Hikmah yang ketiga, adalah bahwa kami telah diajari betapa uang dan kekuasaan seperti dua sisi mata koin. Memiliki salah satunya sisinya niscaya akan menikmati satu sisi yang lainnya. Keduanya adalah simbol kesuksesan duniawi yang hakiki. Dan kawan-kawan kami telah dikalahkan karena minimnya dua sumber daya ini; uang dan kuasa, baik secara kuantitatif maupun kualitatif, dalam segala arti dan bentuknya. Menyelami ini seperti mengingat kembali pernyataan almarhum Nurcholis Madjid. Ketika hendak memasuki putaran penyisihan pada konvensi calon presiden Partai Golkar tahun 2004 lalu, beliau sebenarnya telah mengajarkan agar siapapun yang ingin terjun ke kancah politik, tanpa ditemani logistik yang mumpuni, harus berpikir seribu kali. Alm. Cak Nur memberi keteladanan dengan mundur dari konvensi dan tidak ngotot karena alasan ini.

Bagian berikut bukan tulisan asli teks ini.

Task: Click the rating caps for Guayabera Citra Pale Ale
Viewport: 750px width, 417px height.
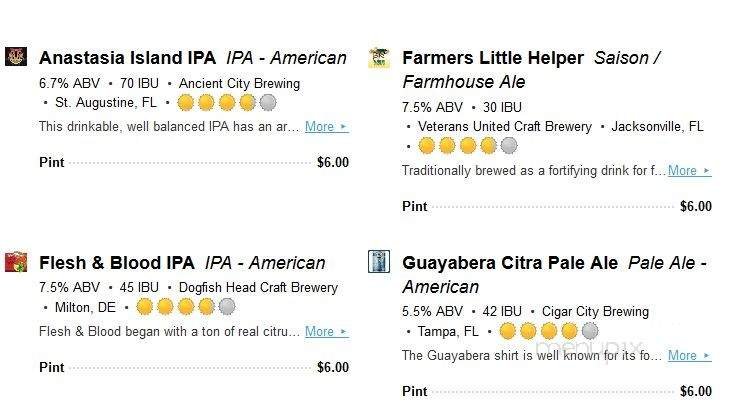Action: coord(548,331)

Hikmah yang keempat. Mereka yang menyandang status aktivis mahasiswa dan mantan aktivis mahasiswa --yang turut terlibat dalam perjuangan menumbangkan rezim otoriter orde baru-- harus mengakui kekalahan mereka dalam hal elektabilitas dibanding para selebriti. Dan ini sungguh tragis. Karena kekalahan yang diderita terjadi di kancah politik. Sebuah arena pertempuran yang sehari-hari digeluti oleh kawan-kawan kami. Baik dalam forum diskusi maupun agenda aksi. Kesalahan apa yang bisa dipelajari dari tragedi ini? Mau tahu? Tunggu saja tulisan saya berikutnya (he he).

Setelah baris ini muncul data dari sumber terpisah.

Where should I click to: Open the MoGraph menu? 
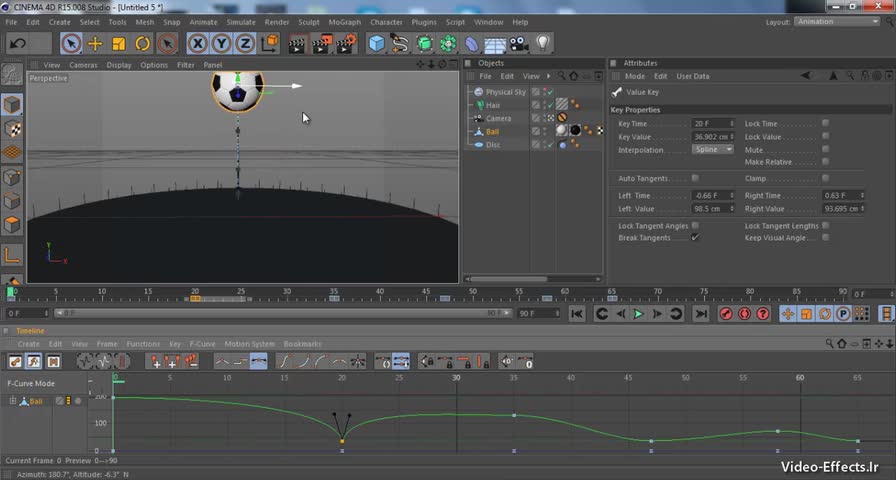coord(344,21)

Ketenaran memang ibarat lampu pijar pada sebuah rumah di pinggir sawah. Ia mampu menarik perhatian anai-anai untuk mendekat dan kemudian dicaplok para cicak dan katak. Tetapi tidak dengan kunang-kunang, serangga berpantat lampu, yang lebih memilih menjadi penerang dan bukan diterangi. Harus diinsyafi, reformasi selama ini ternyata hanya menghasilkan anai-anai dan bukan kunang-kunang. Sialnya, para aktivis mahasiswa dan mantannya belum mampu mengoreksi keadaan ini.

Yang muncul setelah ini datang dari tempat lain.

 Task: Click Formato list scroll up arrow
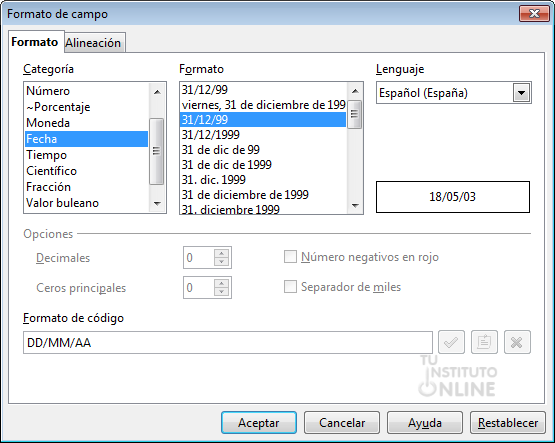click(355, 91)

Mengenai popularitas, seorang teman berseloroh, kalau saja Rhani Juliani (perempuan yang terlibat dalam pusaran segitiga misteri Nasrudin-Antasari) mencalonkan diri sebagai caleg dari parpol gurem sekalipun ia bisa saja menang dan melenggang ke Senayan. Sebuah pernyataan sarkastis, namun cukup realistis. Awam yang tersihir budaya instan sekarang ini ternyata lebih memilih bungkus daripada isi. Lantaran lebih mudah dan tidak perlu buang-buang energi. Tetapi ini memang hikmah yang harus disyukuri. Anda tentu bisa membayangkan bagaimana perdebatan-perdebatan yang akan terjadi apabila seorang Rachel Maryam beradu mulut dengan Adian Napitupulu. Atau seorang Primus Yustisio bersilang pendapat dengan Sarbini di ruang sidang dewan. Jelaslah, ada tangan-tak-terlihat yang mengatur semua suratan ini. Para selebriti dan para pemilik uang dan kuasa yang dengan sumber dayanya berhasil menjadi wakil rakyat tentu tidak sekelas dengan kawan-kawan kami itu. Para wakil rakyat sejati. Anggota parlemen jalanan yang besar karena melawan, bukan karena menawan. Menyelami hikmah ini, bolehlah kita mengutip Tan Malaka dalam salah satu buku monumentalnya, Madilog: resan air ke air, resan minyak ke minyak.